**REQUIRED WORK**
The answer should be an exact repeat of the stretch of material below from the line containing "Open the narciso rodriguez brand logo" through the line containing "Given: Click ShaunWalbridge's profile avatar".

**DATA EXTRACTS**
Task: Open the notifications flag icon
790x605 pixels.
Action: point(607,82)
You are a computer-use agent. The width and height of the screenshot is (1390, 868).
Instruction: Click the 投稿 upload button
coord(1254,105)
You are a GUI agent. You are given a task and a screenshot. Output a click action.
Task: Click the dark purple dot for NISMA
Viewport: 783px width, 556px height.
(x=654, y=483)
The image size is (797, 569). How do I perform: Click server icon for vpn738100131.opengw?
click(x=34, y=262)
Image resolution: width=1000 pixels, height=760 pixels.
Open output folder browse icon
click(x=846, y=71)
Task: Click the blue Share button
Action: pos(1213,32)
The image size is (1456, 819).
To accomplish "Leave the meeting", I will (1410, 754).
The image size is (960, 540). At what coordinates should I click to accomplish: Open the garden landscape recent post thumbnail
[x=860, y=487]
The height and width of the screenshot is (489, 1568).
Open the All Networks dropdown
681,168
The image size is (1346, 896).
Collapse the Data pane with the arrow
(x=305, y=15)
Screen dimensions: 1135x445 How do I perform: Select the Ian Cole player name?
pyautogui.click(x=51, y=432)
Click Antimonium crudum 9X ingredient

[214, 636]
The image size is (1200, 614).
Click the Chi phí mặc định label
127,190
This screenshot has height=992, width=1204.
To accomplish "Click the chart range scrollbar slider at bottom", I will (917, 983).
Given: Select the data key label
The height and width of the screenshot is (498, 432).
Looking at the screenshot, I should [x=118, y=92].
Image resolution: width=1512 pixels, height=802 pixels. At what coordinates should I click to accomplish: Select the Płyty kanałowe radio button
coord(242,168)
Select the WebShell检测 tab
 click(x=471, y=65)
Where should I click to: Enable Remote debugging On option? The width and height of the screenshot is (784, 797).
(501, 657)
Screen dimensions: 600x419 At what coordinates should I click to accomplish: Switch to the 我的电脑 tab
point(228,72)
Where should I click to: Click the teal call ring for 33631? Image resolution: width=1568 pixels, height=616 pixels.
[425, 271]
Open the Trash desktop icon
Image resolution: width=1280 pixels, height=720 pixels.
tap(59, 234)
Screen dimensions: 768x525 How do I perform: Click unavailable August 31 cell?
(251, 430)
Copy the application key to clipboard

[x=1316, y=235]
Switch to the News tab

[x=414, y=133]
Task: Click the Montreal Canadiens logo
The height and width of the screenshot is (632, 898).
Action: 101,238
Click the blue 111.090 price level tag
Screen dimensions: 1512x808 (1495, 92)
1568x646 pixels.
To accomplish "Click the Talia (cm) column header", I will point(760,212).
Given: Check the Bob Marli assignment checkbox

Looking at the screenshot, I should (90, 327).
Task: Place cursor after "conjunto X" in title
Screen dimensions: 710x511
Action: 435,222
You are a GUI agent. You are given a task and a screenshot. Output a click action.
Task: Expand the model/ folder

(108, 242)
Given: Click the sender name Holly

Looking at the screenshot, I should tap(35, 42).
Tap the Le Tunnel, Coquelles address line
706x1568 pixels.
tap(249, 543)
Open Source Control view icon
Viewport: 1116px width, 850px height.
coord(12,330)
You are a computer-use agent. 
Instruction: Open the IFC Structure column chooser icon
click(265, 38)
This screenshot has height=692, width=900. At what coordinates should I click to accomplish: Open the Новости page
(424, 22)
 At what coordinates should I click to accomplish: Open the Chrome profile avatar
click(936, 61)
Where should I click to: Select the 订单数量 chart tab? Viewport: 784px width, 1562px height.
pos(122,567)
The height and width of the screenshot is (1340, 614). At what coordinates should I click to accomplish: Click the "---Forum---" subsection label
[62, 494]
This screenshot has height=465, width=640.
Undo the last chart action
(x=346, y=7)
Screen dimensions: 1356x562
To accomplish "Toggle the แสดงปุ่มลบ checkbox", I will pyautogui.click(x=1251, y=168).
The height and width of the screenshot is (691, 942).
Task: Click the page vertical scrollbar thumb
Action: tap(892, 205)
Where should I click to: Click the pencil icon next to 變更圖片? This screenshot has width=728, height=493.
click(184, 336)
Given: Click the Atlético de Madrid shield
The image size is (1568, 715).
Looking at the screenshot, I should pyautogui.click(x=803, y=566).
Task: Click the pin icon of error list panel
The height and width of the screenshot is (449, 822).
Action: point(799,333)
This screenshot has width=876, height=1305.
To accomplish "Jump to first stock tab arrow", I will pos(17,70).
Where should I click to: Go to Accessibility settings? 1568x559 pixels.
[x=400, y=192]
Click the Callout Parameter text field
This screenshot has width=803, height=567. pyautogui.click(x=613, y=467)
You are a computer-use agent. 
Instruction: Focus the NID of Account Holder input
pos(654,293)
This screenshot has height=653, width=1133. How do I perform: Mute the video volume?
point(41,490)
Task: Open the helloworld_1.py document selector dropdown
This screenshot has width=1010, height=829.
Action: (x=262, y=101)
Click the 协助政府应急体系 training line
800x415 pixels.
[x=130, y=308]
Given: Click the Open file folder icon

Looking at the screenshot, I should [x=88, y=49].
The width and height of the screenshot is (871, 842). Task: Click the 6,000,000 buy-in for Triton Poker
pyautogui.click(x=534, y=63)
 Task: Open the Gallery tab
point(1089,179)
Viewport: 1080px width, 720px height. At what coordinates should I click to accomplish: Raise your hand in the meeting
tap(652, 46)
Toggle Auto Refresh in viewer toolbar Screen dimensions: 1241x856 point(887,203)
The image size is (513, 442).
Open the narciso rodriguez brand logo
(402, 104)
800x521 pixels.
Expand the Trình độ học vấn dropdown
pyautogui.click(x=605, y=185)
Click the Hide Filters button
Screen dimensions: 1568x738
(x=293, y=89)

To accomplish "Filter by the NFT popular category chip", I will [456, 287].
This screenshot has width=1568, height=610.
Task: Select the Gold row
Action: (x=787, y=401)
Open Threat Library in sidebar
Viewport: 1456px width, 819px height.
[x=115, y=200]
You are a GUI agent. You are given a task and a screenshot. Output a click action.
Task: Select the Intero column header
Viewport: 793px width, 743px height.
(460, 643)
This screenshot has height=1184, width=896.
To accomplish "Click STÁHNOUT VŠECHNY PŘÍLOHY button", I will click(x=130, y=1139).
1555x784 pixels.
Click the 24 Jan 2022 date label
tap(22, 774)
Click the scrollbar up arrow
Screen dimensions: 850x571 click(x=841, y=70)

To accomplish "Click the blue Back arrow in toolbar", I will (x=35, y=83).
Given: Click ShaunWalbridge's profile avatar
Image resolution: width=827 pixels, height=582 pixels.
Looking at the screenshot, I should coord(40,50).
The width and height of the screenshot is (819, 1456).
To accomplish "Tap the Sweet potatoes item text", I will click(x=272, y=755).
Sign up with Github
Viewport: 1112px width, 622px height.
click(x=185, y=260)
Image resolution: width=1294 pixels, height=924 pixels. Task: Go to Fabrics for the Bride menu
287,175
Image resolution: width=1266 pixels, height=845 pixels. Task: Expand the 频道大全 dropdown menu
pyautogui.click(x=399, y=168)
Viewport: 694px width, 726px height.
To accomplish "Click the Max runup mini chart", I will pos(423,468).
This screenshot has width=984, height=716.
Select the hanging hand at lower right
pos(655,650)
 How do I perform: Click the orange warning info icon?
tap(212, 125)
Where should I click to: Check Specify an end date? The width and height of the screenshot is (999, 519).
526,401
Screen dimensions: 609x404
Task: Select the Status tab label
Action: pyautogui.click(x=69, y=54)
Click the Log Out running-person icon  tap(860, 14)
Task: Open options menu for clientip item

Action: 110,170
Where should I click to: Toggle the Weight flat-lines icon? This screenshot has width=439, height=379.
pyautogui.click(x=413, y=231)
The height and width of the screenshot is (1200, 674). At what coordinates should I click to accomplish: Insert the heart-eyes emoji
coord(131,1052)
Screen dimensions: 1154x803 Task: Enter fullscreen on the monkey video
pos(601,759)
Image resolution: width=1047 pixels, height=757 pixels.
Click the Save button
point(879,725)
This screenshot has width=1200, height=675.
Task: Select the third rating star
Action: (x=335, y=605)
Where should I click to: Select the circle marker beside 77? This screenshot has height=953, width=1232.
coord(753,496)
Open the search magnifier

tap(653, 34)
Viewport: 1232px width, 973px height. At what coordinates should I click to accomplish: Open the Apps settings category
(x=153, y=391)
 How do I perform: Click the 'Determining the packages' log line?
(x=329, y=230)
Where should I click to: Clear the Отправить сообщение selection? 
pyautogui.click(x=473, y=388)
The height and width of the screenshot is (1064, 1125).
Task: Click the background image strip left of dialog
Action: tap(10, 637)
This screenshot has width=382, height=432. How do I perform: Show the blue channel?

**SOLUTION TO THIS EXERCISE**
Open the narciso rodriguez brand logo
(402, 104)
800x521 pixels.
Expand the Trình độ học vấn dropdown
pyautogui.click(x=605, y=185)
Click the Hide Filters button
Screen dimensions: 1568x738
(x=293, y=89)

To accomplish "Filter by the NFT popular category chip", I will [456, 287].
This screenshot has width=1568, height=610.
Task: Select the Gold row
Action: (x=787, y=401)
Open Threat Library in sidebar
Viewport: 1456px width, 819px height.
[x=115, y=200]
You are a GUI agent. You are given a task and a screenshot. Output a click action.
Task: Select the Intero column header
Viewport: 793px width, 743px height.
(460, 643)
This screenshot has height=1184, width=896.
To accomplish "Click STÁHNOUT VŠECHNY PŘÍLOHY button", I will click(x=130, y=1139).
1555x784 pixels.
Click the 24 Jan 2022 date label
tap(22, 774)
Click the scrollbar up arrow
Screen dimensions: 850x571 click(x=841, y=70)

To accomplish "Click the blue Back arrow in toolbar", I will (x=35, y=83).
Given: Click ShaunWalbridge's profile avatar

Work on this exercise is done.